> **What the exercise asks**:
Reproduce all of the data below line for line, changing nothing.

> **Material shown**:

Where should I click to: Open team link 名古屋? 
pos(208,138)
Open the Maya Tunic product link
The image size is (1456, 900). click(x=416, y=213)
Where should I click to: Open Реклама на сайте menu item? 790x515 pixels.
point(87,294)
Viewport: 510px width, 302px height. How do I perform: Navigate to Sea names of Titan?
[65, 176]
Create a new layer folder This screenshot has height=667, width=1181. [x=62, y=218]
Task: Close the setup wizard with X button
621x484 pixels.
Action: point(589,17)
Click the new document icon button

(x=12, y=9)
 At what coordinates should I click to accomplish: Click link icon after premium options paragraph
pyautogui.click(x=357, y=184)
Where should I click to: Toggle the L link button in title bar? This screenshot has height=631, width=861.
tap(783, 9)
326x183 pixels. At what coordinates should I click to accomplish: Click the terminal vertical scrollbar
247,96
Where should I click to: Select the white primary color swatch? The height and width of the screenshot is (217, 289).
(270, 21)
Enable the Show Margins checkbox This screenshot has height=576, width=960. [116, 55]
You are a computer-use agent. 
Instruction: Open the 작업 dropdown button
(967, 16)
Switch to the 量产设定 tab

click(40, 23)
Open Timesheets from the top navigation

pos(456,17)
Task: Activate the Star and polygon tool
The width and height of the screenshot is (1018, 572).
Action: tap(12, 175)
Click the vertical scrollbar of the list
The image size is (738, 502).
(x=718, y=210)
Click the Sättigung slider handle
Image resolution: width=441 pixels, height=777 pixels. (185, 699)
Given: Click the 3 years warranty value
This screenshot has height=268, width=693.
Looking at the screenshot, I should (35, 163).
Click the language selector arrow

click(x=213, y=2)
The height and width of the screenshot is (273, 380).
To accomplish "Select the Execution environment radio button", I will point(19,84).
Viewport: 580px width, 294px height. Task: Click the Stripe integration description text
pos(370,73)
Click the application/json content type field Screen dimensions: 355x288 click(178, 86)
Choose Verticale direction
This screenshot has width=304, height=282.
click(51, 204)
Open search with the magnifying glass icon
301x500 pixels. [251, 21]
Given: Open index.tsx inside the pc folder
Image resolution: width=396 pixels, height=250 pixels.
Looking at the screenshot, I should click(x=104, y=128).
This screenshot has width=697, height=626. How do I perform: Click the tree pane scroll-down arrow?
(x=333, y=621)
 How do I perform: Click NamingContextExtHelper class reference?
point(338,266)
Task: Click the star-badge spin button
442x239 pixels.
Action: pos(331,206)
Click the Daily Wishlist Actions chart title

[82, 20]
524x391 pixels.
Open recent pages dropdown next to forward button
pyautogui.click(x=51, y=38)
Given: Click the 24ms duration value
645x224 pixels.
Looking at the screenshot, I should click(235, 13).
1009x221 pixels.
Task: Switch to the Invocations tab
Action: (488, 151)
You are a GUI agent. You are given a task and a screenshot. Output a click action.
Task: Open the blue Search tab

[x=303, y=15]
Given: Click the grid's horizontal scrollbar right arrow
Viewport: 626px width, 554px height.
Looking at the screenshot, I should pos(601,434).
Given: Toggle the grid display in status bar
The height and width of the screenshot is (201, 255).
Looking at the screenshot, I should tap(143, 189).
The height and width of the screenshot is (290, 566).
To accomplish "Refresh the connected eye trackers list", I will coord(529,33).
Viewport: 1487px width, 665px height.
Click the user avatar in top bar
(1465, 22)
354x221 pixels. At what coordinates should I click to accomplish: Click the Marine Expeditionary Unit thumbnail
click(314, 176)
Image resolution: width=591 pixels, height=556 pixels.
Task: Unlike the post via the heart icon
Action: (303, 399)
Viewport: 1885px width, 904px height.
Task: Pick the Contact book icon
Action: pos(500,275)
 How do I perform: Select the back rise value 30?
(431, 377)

> **Task solution**:
Where should I click to: Open team link 名古屋? 
pos(208,138)
Open the Maya Tunic product link
The image size is (1456, 900). click(x=416, y=213)
Where should I click to: Open Реклама на сайте menu item? 790x515 pixels.
point(87,294)
Viewport: 510px width, 302px height. How do I perform: Navigate to Sea names of Titan?
[65, 176]
Create a new layer folder This screenshot has height=667, width=1181. [x=62, y=218]
Task: Close the setup wizard with X button
621x484 pixels.
Action: point(589,17)
Click the new document icon button

(x=12, y=9)
 At what coordinates should I click to accomplish: Click link icon after premium options paragraph
pyautogui.click(x=357, y=184)
Where should I click to: Toggle the L link button in title bar? This screenshot has height=631, width=861.
tap(783, 9)
326x183 pixels. At what coordinates should I click to accomplish: Click the terminal vertical scrollbar
247,96
Where should I click to: Select the white primary color swatch? The height and width of the screenshot is (217, 289).
(270, 21)
Enable the Show Margins checkbox This screenshot has height=576, width=960. [116, 55]
You are a computer-use agent. 
Instruction: Open the 작업 dropdown button
(967, 16)
Switch to the 量产设定 tab

click(40, 23)
Open Timesheets from the top navigation

pos(456,17)
Task: Activate the Star and polygon tool
The width and height of the screenshot is (1018, 572).
Action: tap(12, 175)
Click the vertical scrollbar of the list
The image size is (738, 502).
(x=718, y=210)
Click the Sättigung slider handle
Image resolution: width=441 pixels, height=777 pixels. (185, 699)
Given: Click the 3 years warranty value
This screenshot has height=268, width=693.
Looking at the screenshot, I should (35, 163).
Click the language selector arrow

click(x=213, y=2)
The height and width of the screenshot is (273, 380).
To accomplish "Select the Execution environment radio button", I will point(19,84).
Viewport: 580px width, 294px height. Task: Click the Stripe integration description text
pos(370,73)
Click the application/json content type field Screen dimensions: 355x288 click(178, 86)
Choose Verticale direction
This screenshot has width=304, height=282.
click(51, 204)
Open search with the magnifying glass icon
301x500 pixels. [251, 21]
Given: Open index.tsx inside the pc folder
Image resolution: width=396 pixels, height=250 pixels.
Looking at the screenshot, I should click(x=104, y=128).
This screenshot has width=697, height=626. How do I perform: Click the tree pane scroll-down arrow?
(x=333, y=621)
 How do I perform: Click NamingContextExtHelper class reference?
point(338,266)
Task: Click the star-badge spin button
442x239 pixels.
Action: pos(331,206)
Click the Daily Wishlist Actions chart title

[82, 20]
524x391 pixels.
Open recent pages dropdown next to forward button
pyautogui.click(x=51, y=38)
Given: Click the 24ms duration value
645x224 pixels.
Looking at the screenshot, I should click(235, 13).
1009x221 pixels.
Task: Switch to the Invocations tab
Action: (488, 151)
You are a GUI agent. You are given a task and a screenshot. Output a click action.
Task: Open the blue Search tab

[x=303, y=15]
Given: Click the grid's horizontal scrollbar right arrow
Viewport: 626px width, 554px height.
Looking at the screenshot, I should pos(601,434).
Given: Toggle the grid display in status bar
The height and width of the screenshot is (201, 255).
Looking at the screenshot, I should tap(143, 189).
The height and width of the screenshot is (290, 566).
To accomplish "Refresh the connected eye trackers list", I will coord(529,33).
Viewport: 1487px width, 665px height.
Click the user avatar in top bar
(1465, 22)
354x221 pixels. At what coordinates should I click to accomplish: Click the Marine Expeditionary Unit thumbnail
click(314, 176)
Image resolution: width=591 pixels, height=556 pixels.
Task: Unlike the post via the heart icon
Action: (303, 399)
Viewport: 1885px width, 904px height.
Task: Pick the Contact book icon
Action: pos(500,275)
 How do I perform: Select the back rise value 30?
(431, 377)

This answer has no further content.